SELECTED EXCERPT:
■ ■ ■ ■

10-09-2019 03:44 PM
Does anyone know what the the requirements for OS user for Postgresql backups/restores to the same client?
Client: Rhel7.6, netbackup 8.1.2
We're able to run backups but not the restores so can't verify the backups are complete.
Backups: only information which is confusing is at the beginning of the backup:
nbpgsql.log:
Err: failed to enumerate data directory
Debugs: Fallback to Non-LVM approach
Then the backup is runing and backing files (?) and completes as succesful.
Restores: client log:
nbpgsql.log:
ERR: Failed to get multiple objects - 26
ERR: Error occured while performing restore
exten_client:
....serverResponse: read comm file:<...Found (14,000) files in (1) image for Restore Job ID 2343423.xxx
readCommMessages: Entering readCommMessages
serverResponse: read comm file: <09:00:00 INF - Server status =42>
server response: ERR - server exited with status 42: netwrok read failed
RestoreFileObjects: Err - serverResponse() failed
closeApi: entering closeApi.
closeApi: INF - EXIT STATUS 5: the restore failed to recover the requested files
VxBSAGetMultipleObjects: WRN - bsa_RestoreMultipleFileObjects was not able to get hte objects. Status1
VxBSATeminate: INF - entering VXBSAEndTxn.
VxBSATeminate: INF - Transaction being ABORTED
VxBSAGetEnv: INF - entering GetEnv - NBBSA_LOG_DIRECTORY
VxBSAGetEnv: INF - returning -
VxBSAGetTxn: INF - Cleaning directory: </usr/openv/netbackup/logs/exten_client
delete_old_files: entering delete_old_files
bsa_CloseDebugFD: DBG - bCloseDebug flag is set.
Please note we were able to get it running in Rhel7.3 (if that helps).
Getting error 42 - network read failed after the requested restore image is read from master server.

■ ■ ■ ■

PROVIDED MATERIAL:

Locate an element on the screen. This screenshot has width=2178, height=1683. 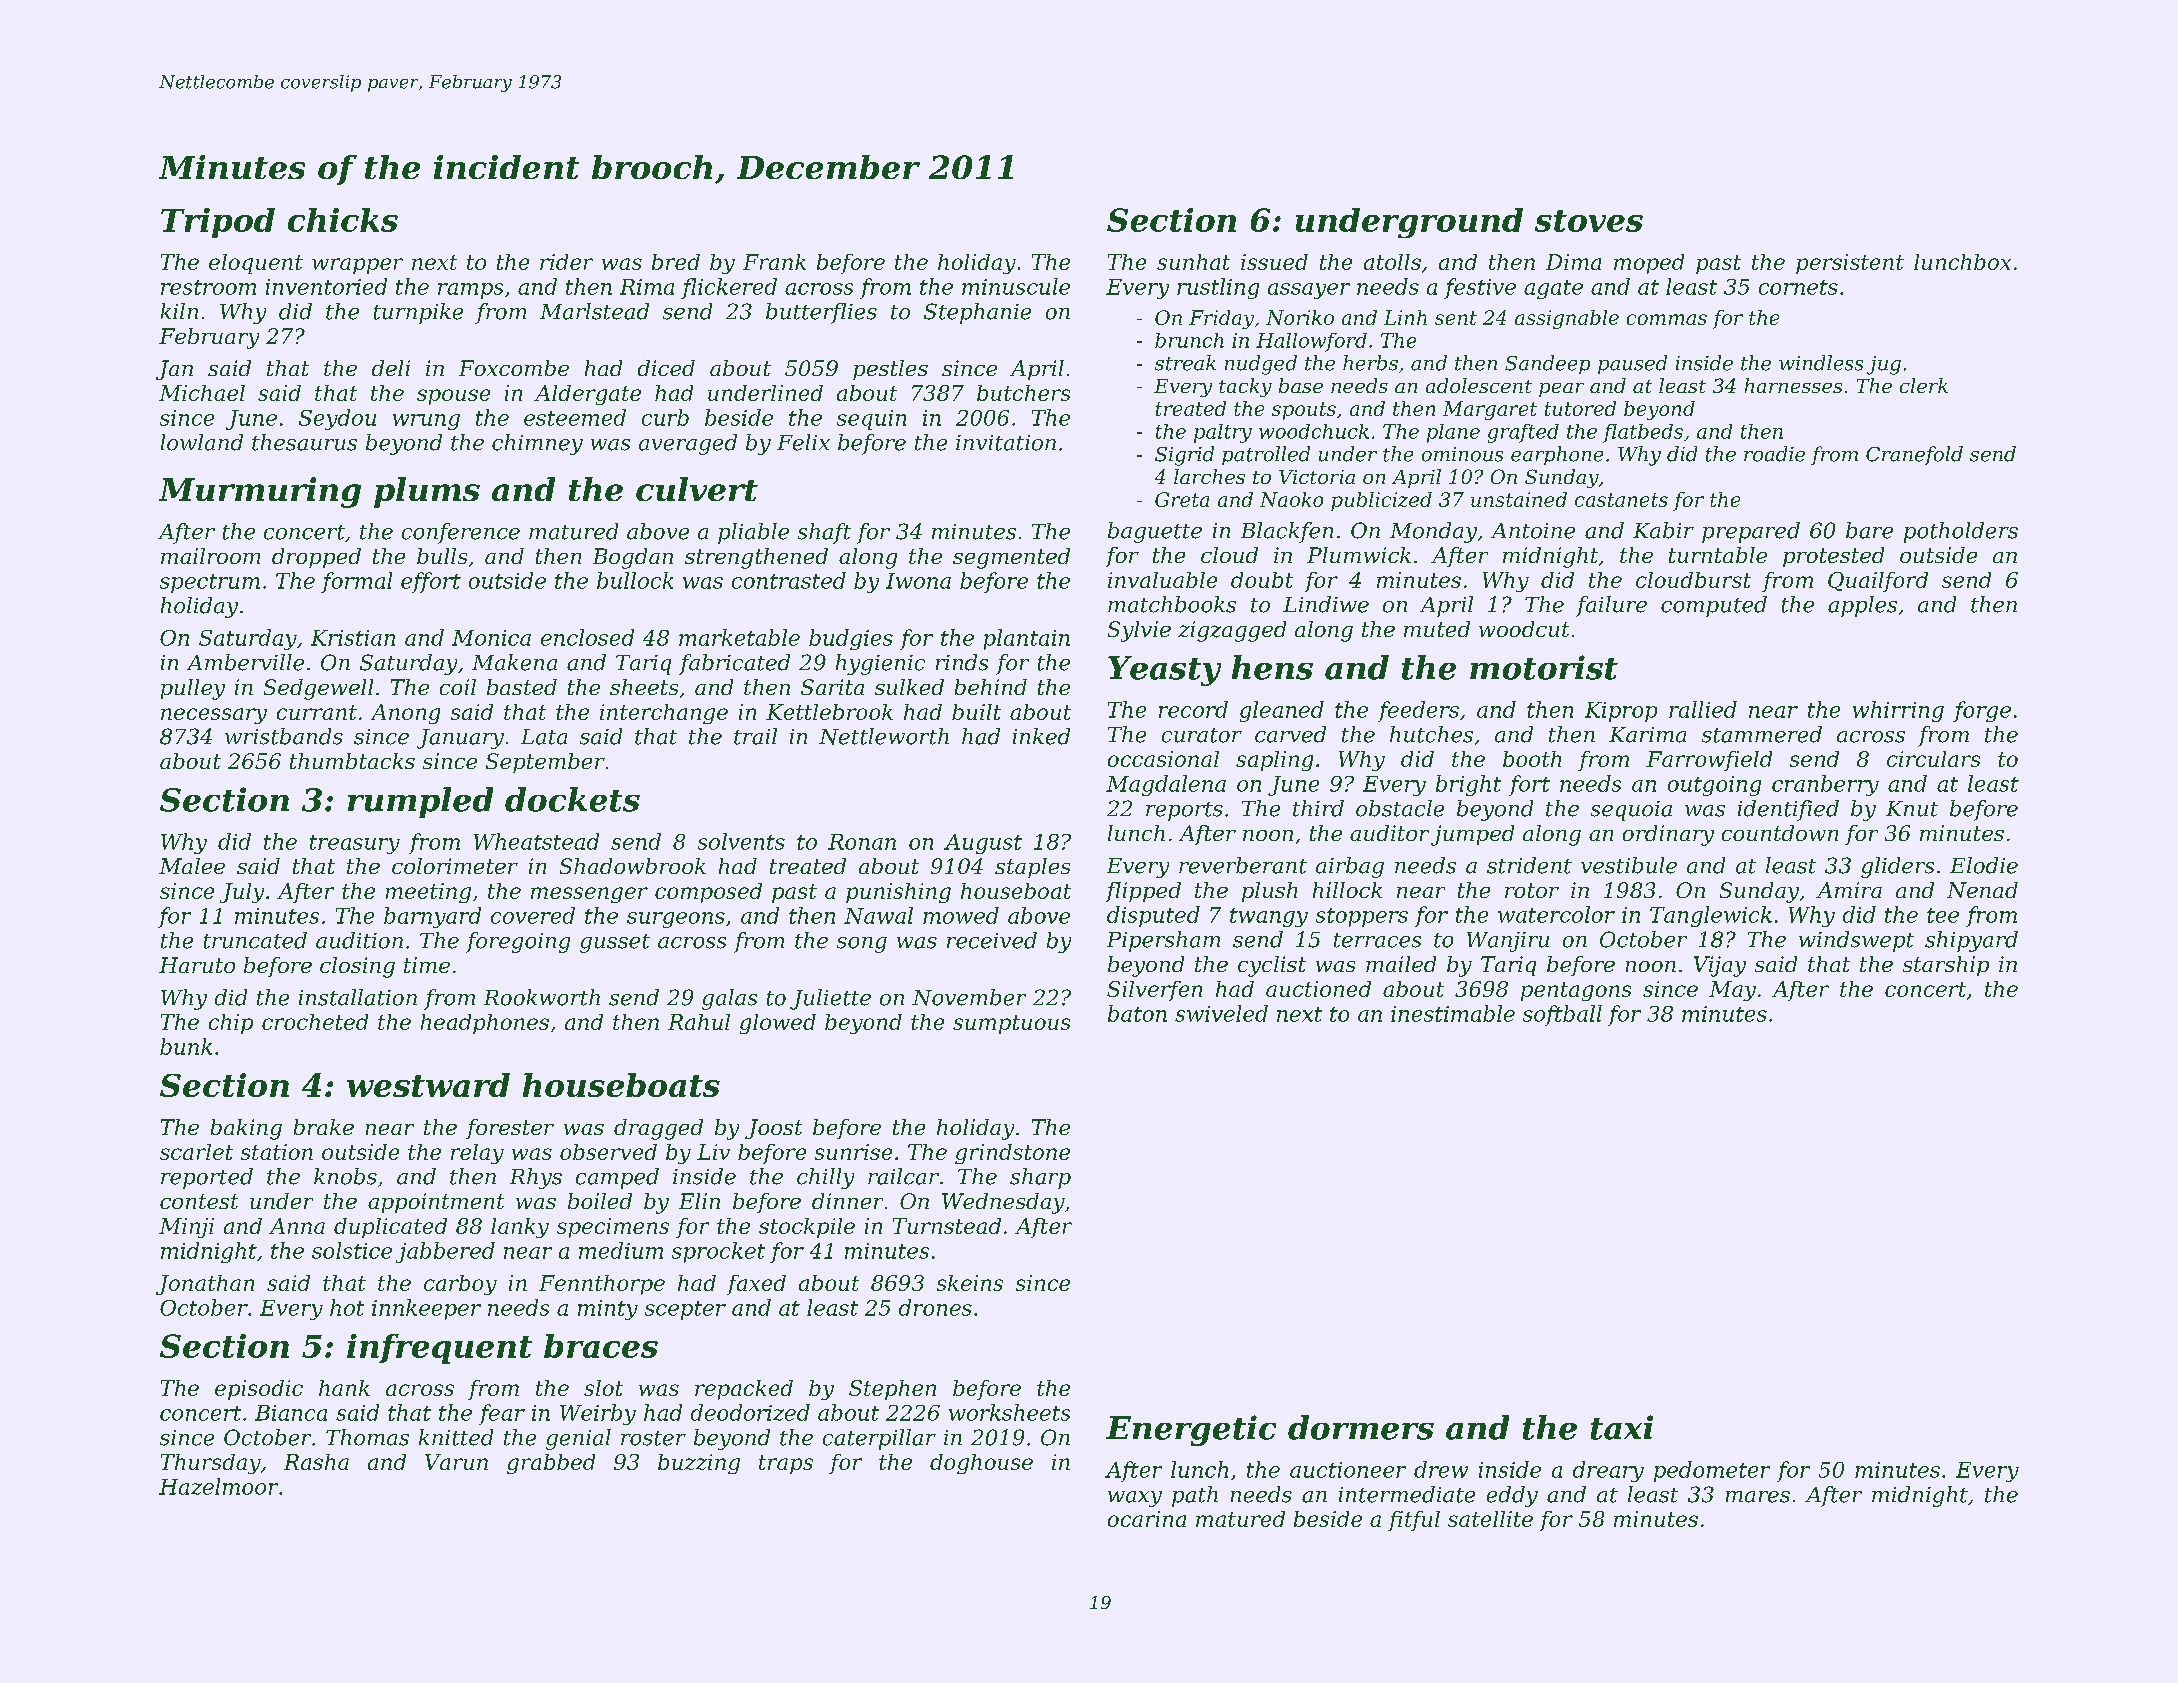
starship is located at coordinates (1946, 966).
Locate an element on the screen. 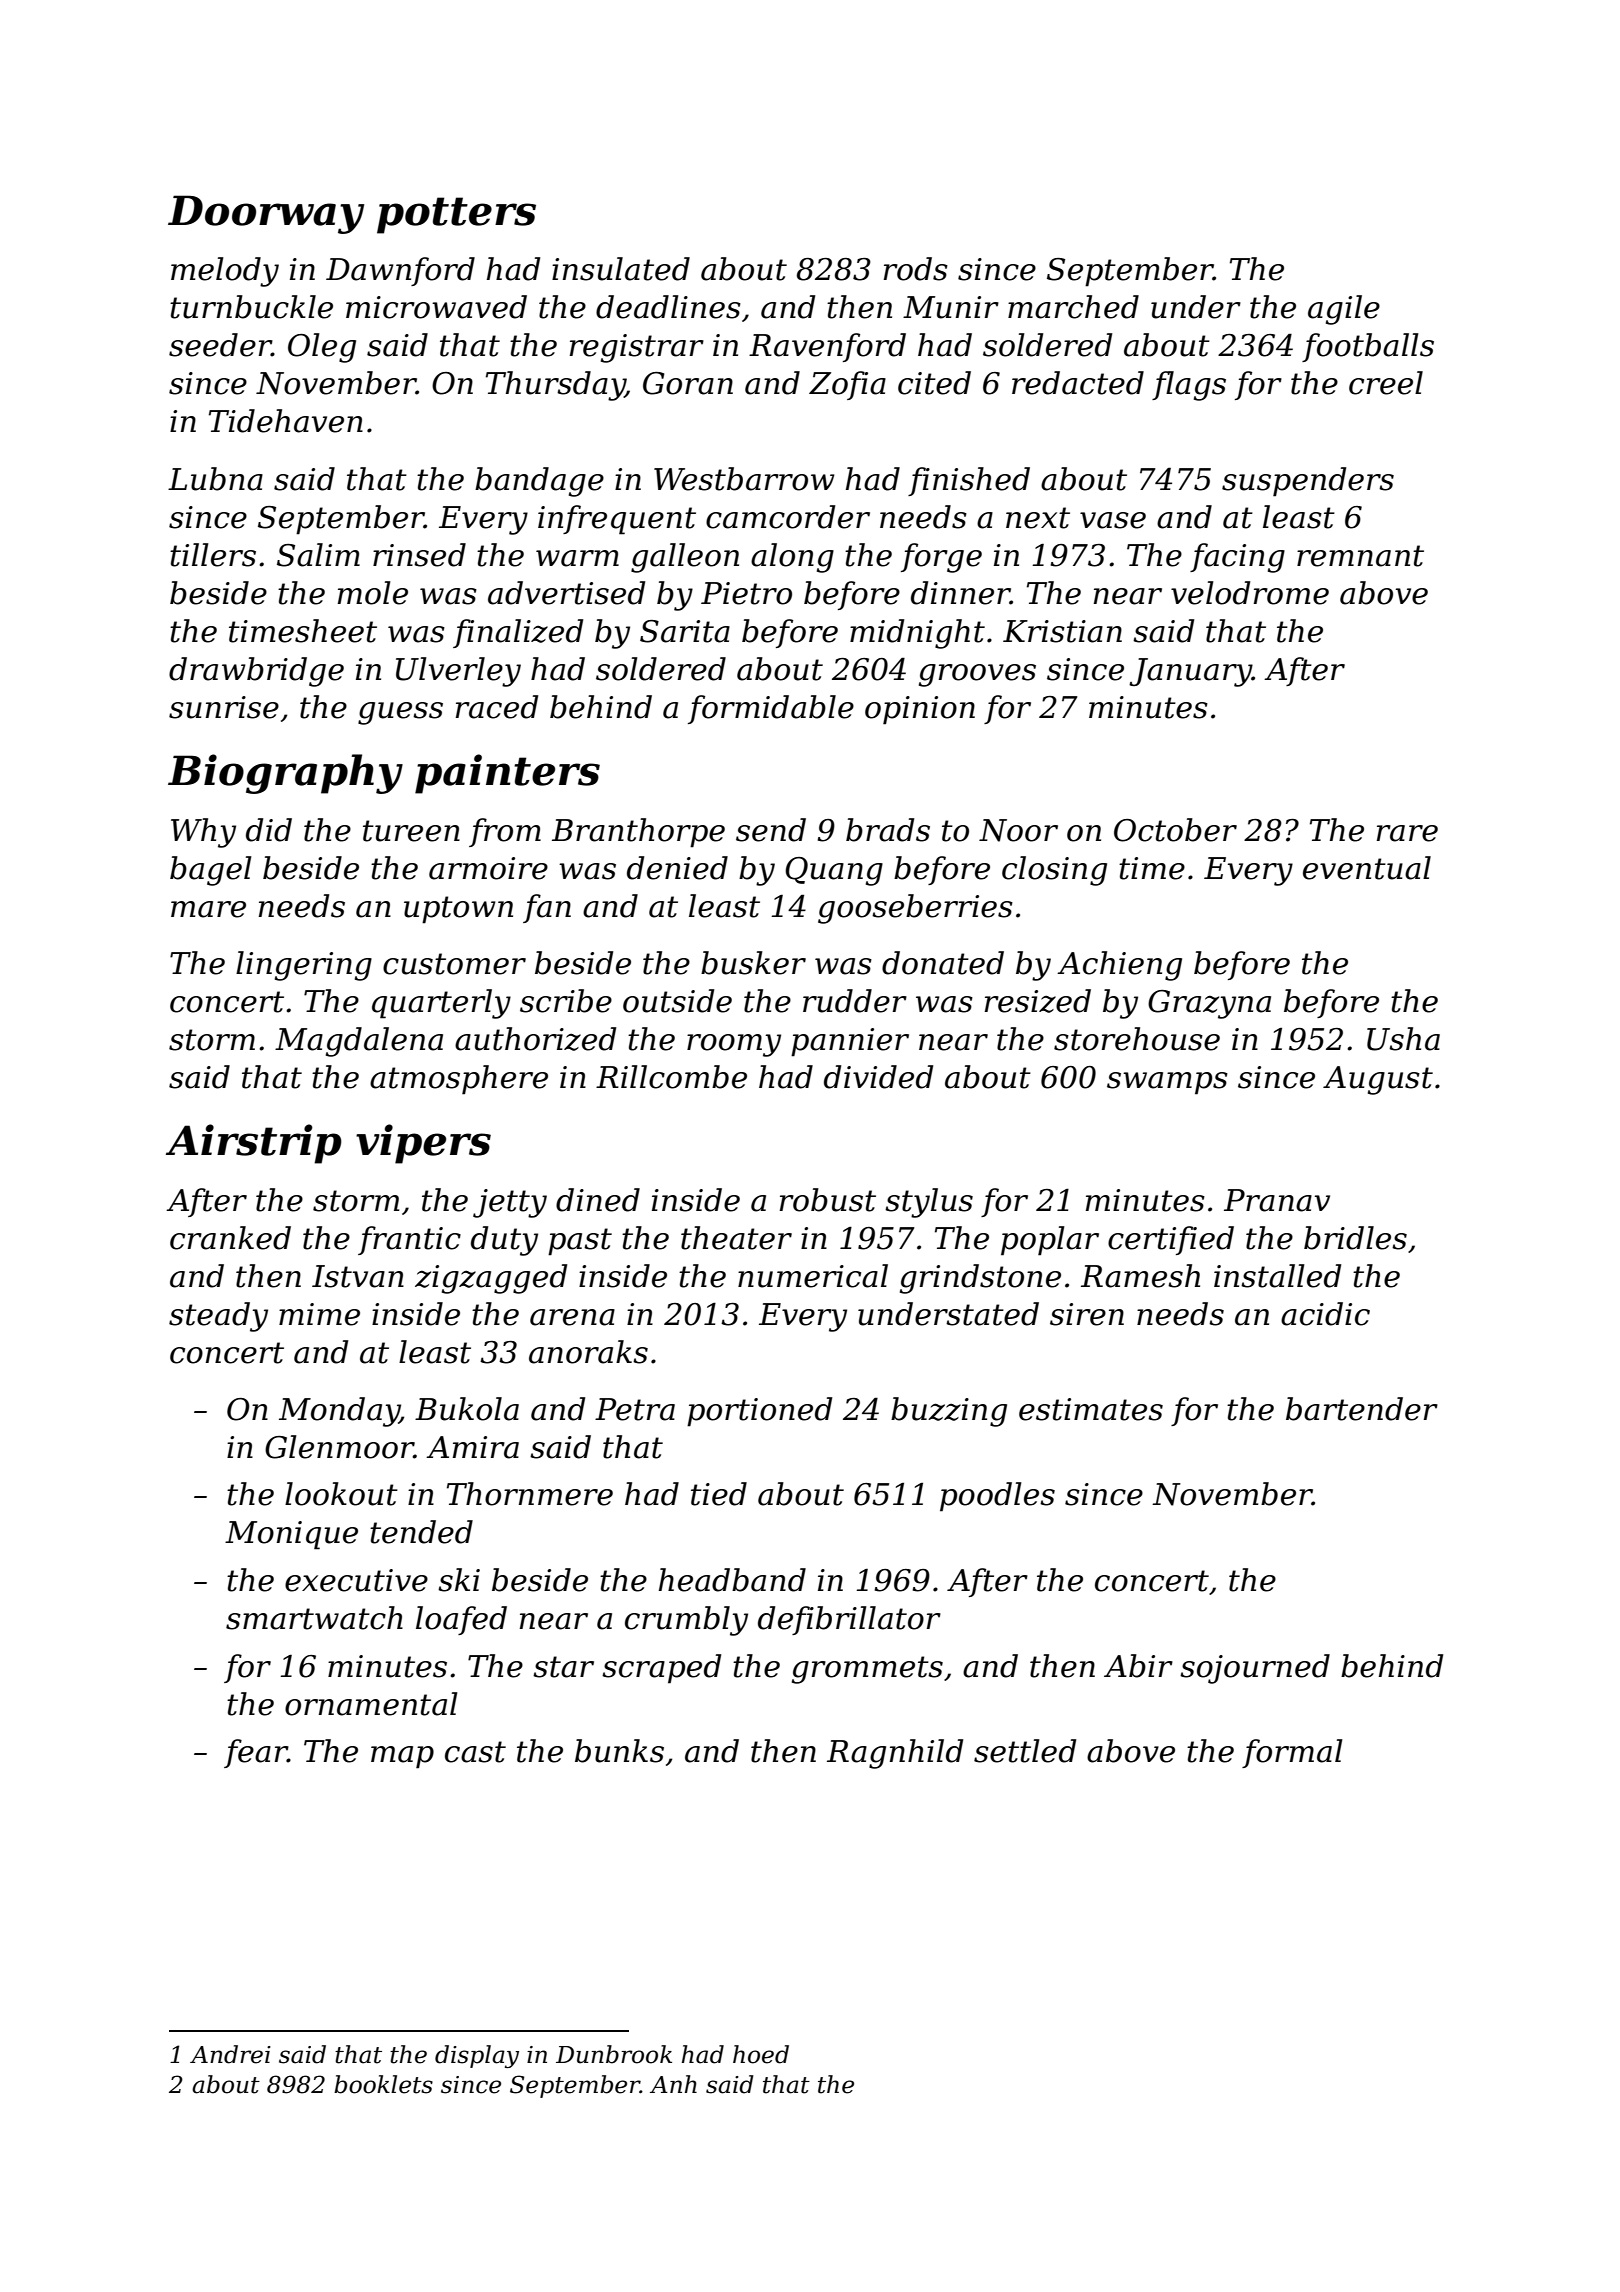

■ ■ ■ ■

PROMPT 1:
Answer these questions about the forum post:
(a) Which operating system version and NetBackup version does the client run?
(b) What status number does the server exit with during the restore?
(c) On which RHEL version were they able to get it running?
PROMPT 2:
Copy the forum post from "closeApi: INF - EXIT" up to and including "- entering VXBSAEndTxn.", substituting "shutdownApi" for "closeApi".
The material has no connection to the forum post.

TASK SOLUTION 1:
(a) Rhel7.6 and netbackup 8.1.2
(b) 42
(c) Rhel7.3

TASK SOLUTION 2:
shutdownApi: INF - EXIT STATUS 5: the restore failed to recover the requested files
VxBSAGetMultipleObjects: WRN - bsa_RestoreMultipleFileObjects was not able to get hte objects. Status1
VxBSATeminate: INF - entering VXBSAEndTxn.